Top Five Tuesday #1

This is a series I may or may not actually continue with (really, look to see how many posts say part one or part two in their titles and then never get a follow-up. I’m notoriously flaky). Also, I am well aware that it’s not Tuesday, I’m just a sucker for alliteration.

Without further adieu, here are the Top 5 Things Well-Meaning People Say to me and Why They’re Bullshit

5. If you’re bi, I support you.
Okay, so I probably don’t deserve to complain about this, since many people in my position have no “support net” at all. But it just pisses me off for some reason. I feel like it makes a big, awkward deal over something that isn’t big or awkward from my perspective. Like, thanks for the support and all, but I don’t need your support to simply exist in my bisexuality. I’m gonna fuck whoever I damn well please whether or not you’re cheering me from the sidelines.

(I also said last post that I’m really not a fan of labels, but everyone else seems to be. So, yeah…bi until further notice)

4. Just power through the period cramps!
No. No, you shut the fuck up right now. I will not sit here and take this bullshit. There is no way to power through what essentially feels like my uterus trying to gouge itself out. Just let me go nap with my heating pad and ibuprofen in peace.

3. You look so healthy, aren’t you happy?

Of course the person means well. When I lose weight (whether it’s on purpose or because of stress or just by random metabolic coincidence) it’s kind of hellish for me since I really can’t afford to lose much in the first place. But as soon as I gain a couple pounds back, I’m caught up in worrying that people will notice, or that they’ll think I’m fat. I don’t exactly have a flat stomach. So saying I look “healthy,” to me, is essentially just telling me I’ve gained weight that I would’ve rather avoided gaining. Of course they mean well—they say it with a big smile on their face, intending it as a compliment. But instead it comes out as an insult, and I’m left reeling by their sheer insensitivity.

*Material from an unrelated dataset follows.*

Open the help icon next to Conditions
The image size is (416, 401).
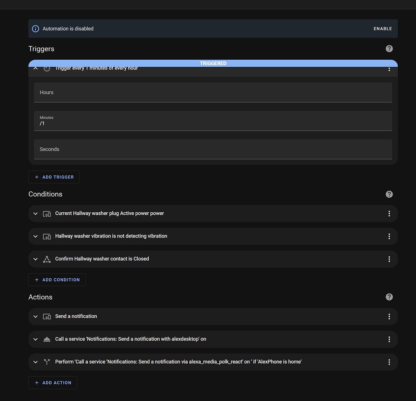(x=389, y=194)

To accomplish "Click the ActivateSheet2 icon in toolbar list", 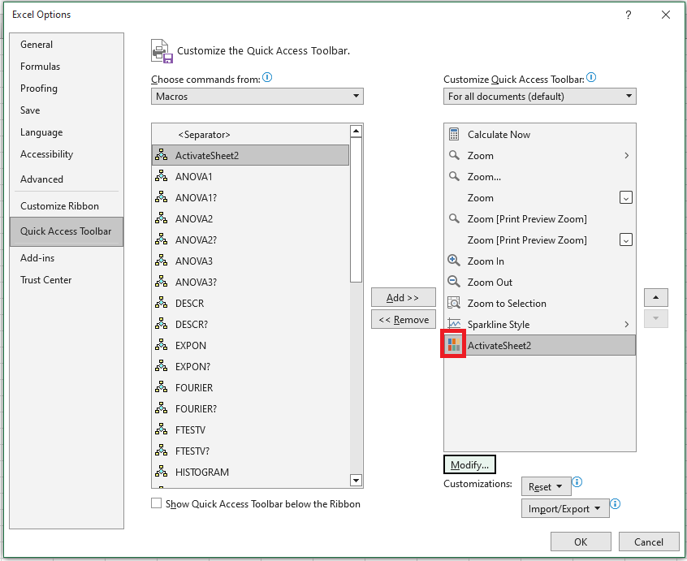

2. Just remember he loves you.

You try telling me my dad loves me when some nights his only words to me are “Shut up, Sophia.” Try telling me he still loves me when everything I say is shot down or talked over. Try telling me he loves me when he and my brother gang up on me like a couple of co-dependent ten year olds. Try telling me he loves me when his hatred for himself overshadows any compassion he could possibly feel. Maybe you’ve got a parent in a shitty situation who happens to also be a stable human being. Just because things are rough doesn’t mean they don’t love you. But when you factor in his (possibly misdiagnosed) bipolar disorder, (undiagnosed) depression, crappy neighborhood, and general self-loathing brought about by an inability to provide for us—then you’ve got a fucking wreck of a human being who doesn’t remember how to love his own child.

1. It could be worse.

Yeah, my dad could be below the poverty line instead of straddling it. Yeah, my best friend could have killed herself by now instead of just barely managing to hold on. Yeah, I could have an actual full-blown eating disorder instead of just having major body image issues. Yeah, I could have intensely conservative parents instead of a bunch friends who just get vaguely uncomfortable when I mention being attracted to girls sometimes. So, yeah, it could be worse. But you know what? It could be a hell of a lot better. Just because other people have it worse than me doesn’t mean I’m not allowed to feel like crap every once in a while, and I’m sure as hell going to complain so long as I’ve got breath in my body.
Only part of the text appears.